We're still monitoring our populations, and people do it all the time. It's exactly the same in Canada, where we're monitoring our nuclear workers. There's a continual monitoring of them to make sure there's no excess adverse health effects in the worker population.

There were lots of issues. I'm talking about the Gulf War situation now rather than the Balkans. There was a sand fly problem, and so organophosphate insecticides were widely used. The tents were sprayed with them, and all sorts of things like that.

People were given injections, which were not normally, I understand, given.

Can I say something here? My knowledge in this area is hearsay, from talking to people, okay? I don't want....

But I understand that a number of injections were given to armed forces members against possible biological agents that the Iraqis might use. There was extensive use of organophosphate insecticides. There were other exposures there, and as a toxicologist, a lot of things I see in the Gulf War syndrome are more easily attributed to organophosphates to my mind than to depleted uranium. I think of the list of all of the ones that could have caused it.

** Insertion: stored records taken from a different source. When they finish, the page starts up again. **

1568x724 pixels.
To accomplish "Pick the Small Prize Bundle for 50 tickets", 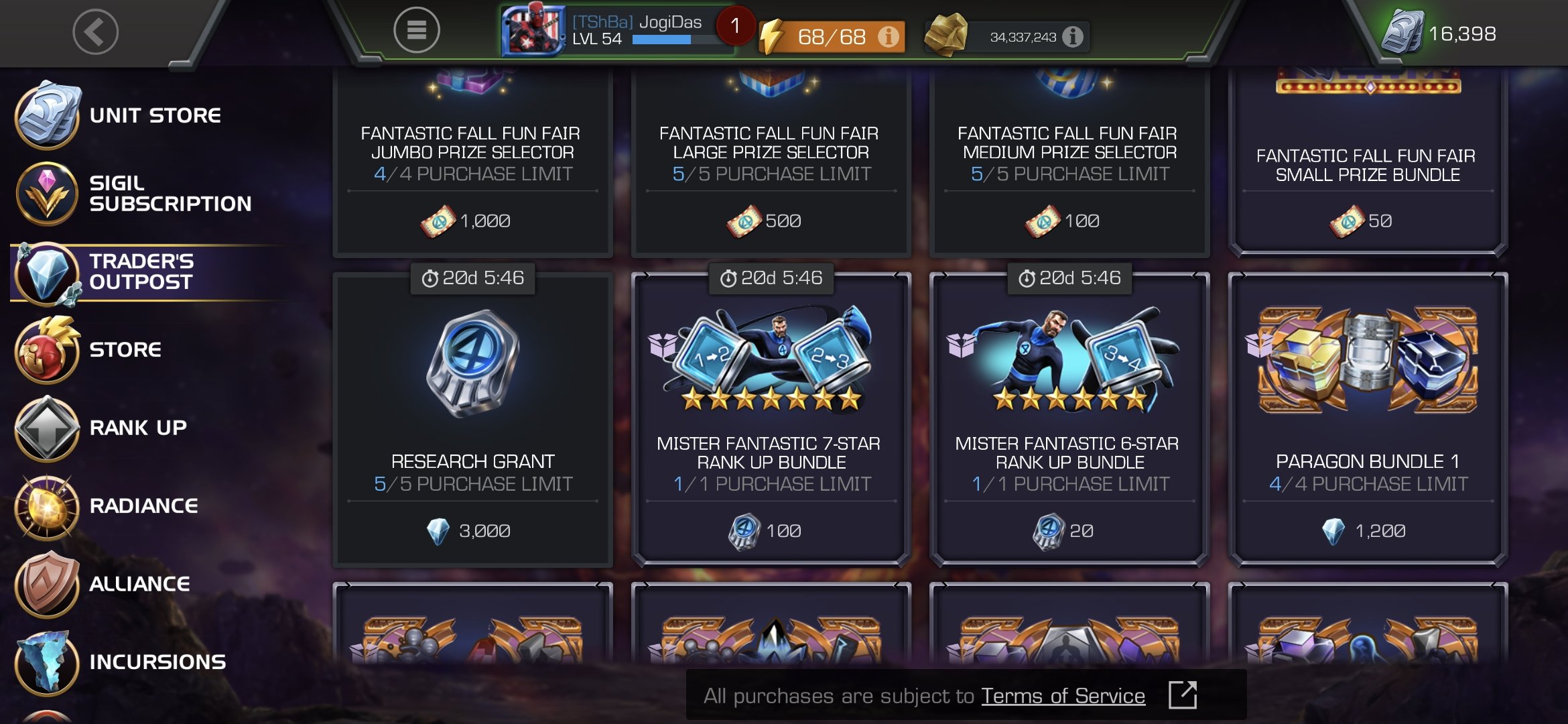I will (1368, 162).
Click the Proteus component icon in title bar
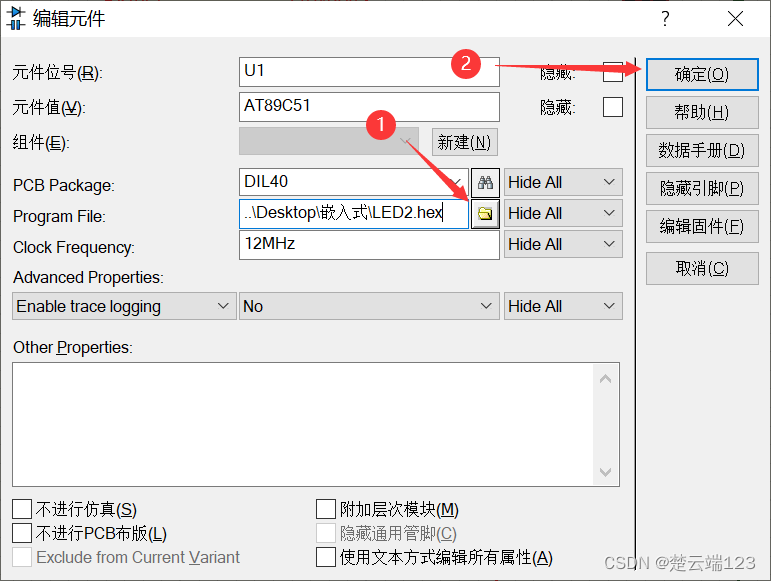 pos(16,19)
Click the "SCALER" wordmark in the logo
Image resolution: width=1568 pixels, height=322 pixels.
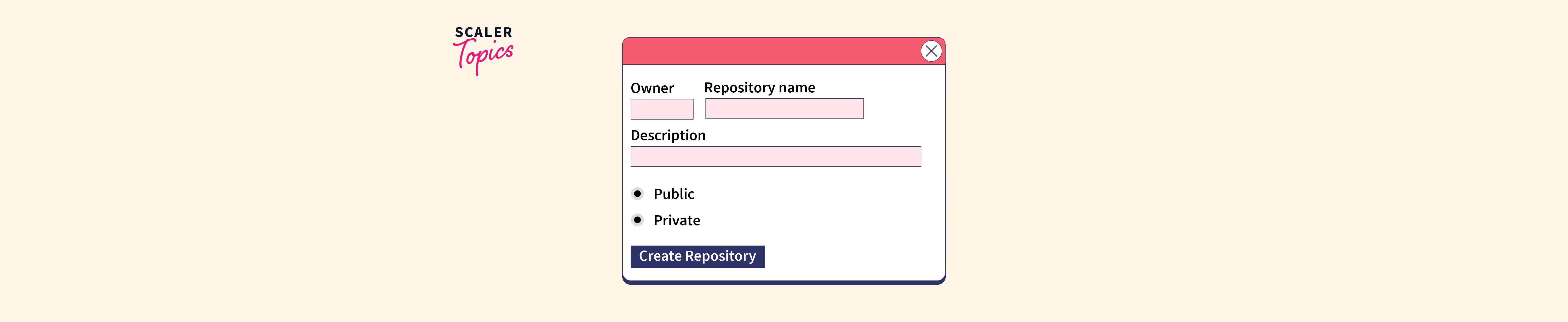pyautogui.click(x=483, y=32)
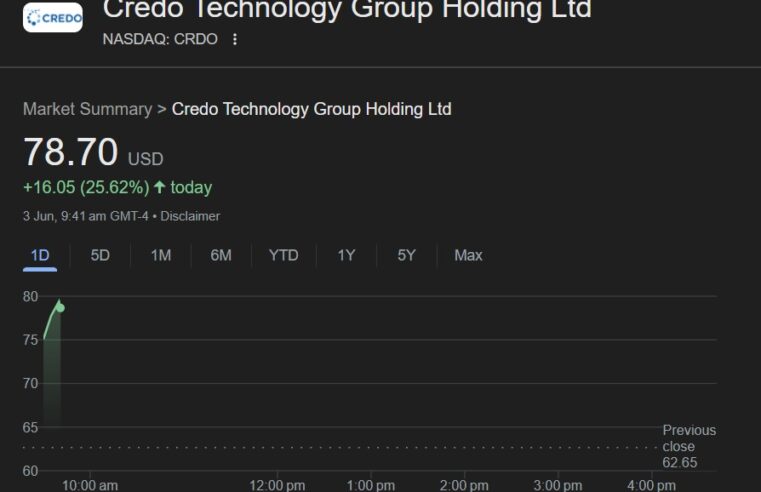The width and height of the screenshot is (761, 492).
Task: Click the Previous close 62.65 label
Action: (x=689, y=446)
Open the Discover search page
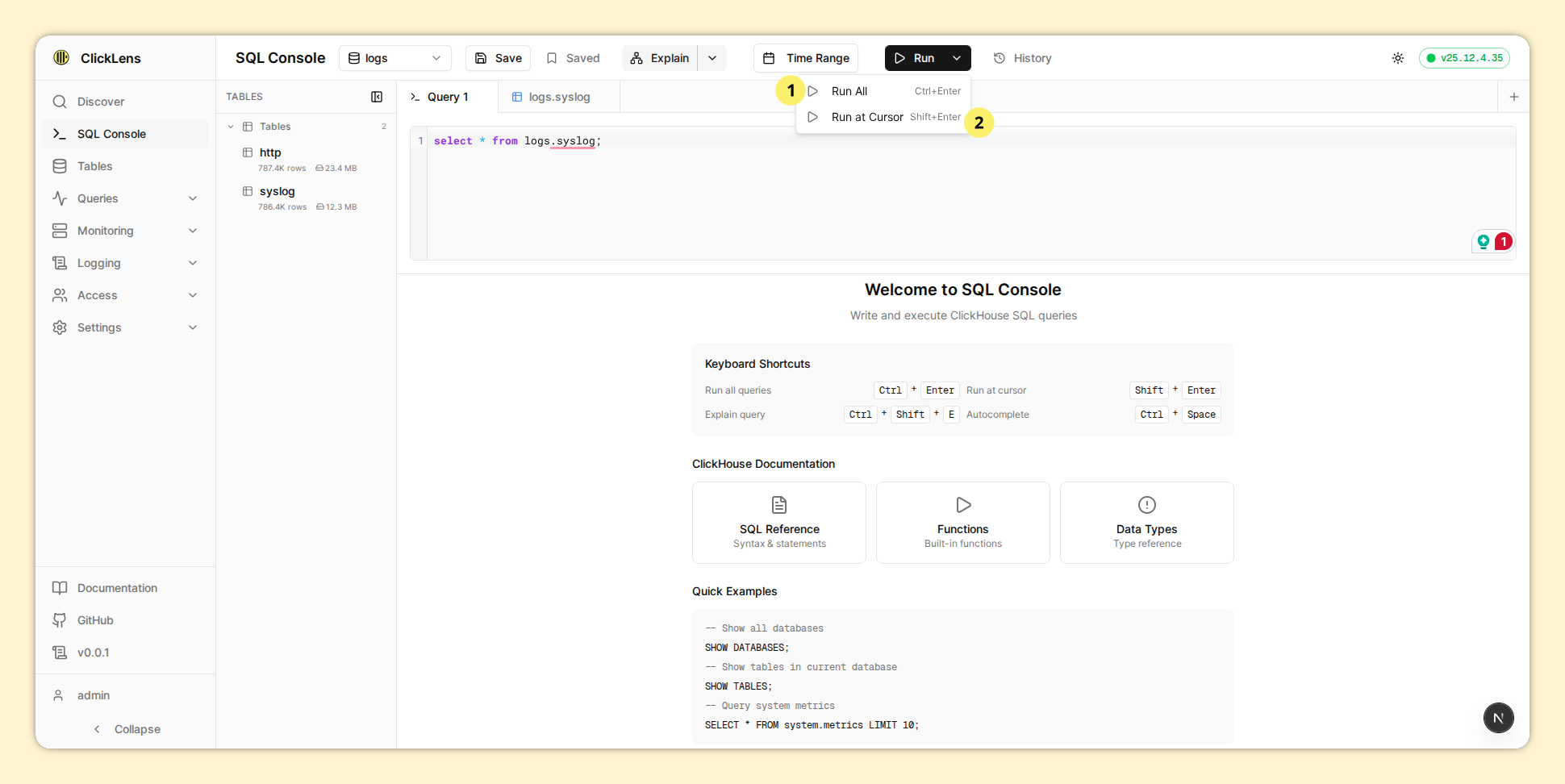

Undoubtedly with those issues of the Gulf War syndrome, I think it's much more likely it was something like organophosphates rather than uranium.

A lot have been done, because these were the sorts of things that were used in sheep dips and things like that, where you had exposures among farmer populations. So there's a long toxicological knowledge of the effects of exposure.

Similarly they had a problem in the Gulf when they were trying to grow their own crops in the desert in the United Arab Emirates. People were using fertilizer, but fertilizers and pesticides had the same name in Arabic, I think, being translated as chemicals. So people were putting huge quantities of organophosphates onto the food crops, thinking they were fertilizers. I think there were problems there as well.

There is a body of knowledge on the toxicity of these types of things. I'll be honest with you. Within the U.K., and possibly within Canada and the United States as well, there has been more emphasis on saying that it's not uranium than on trying to work out what caused it. That's a personal opinion.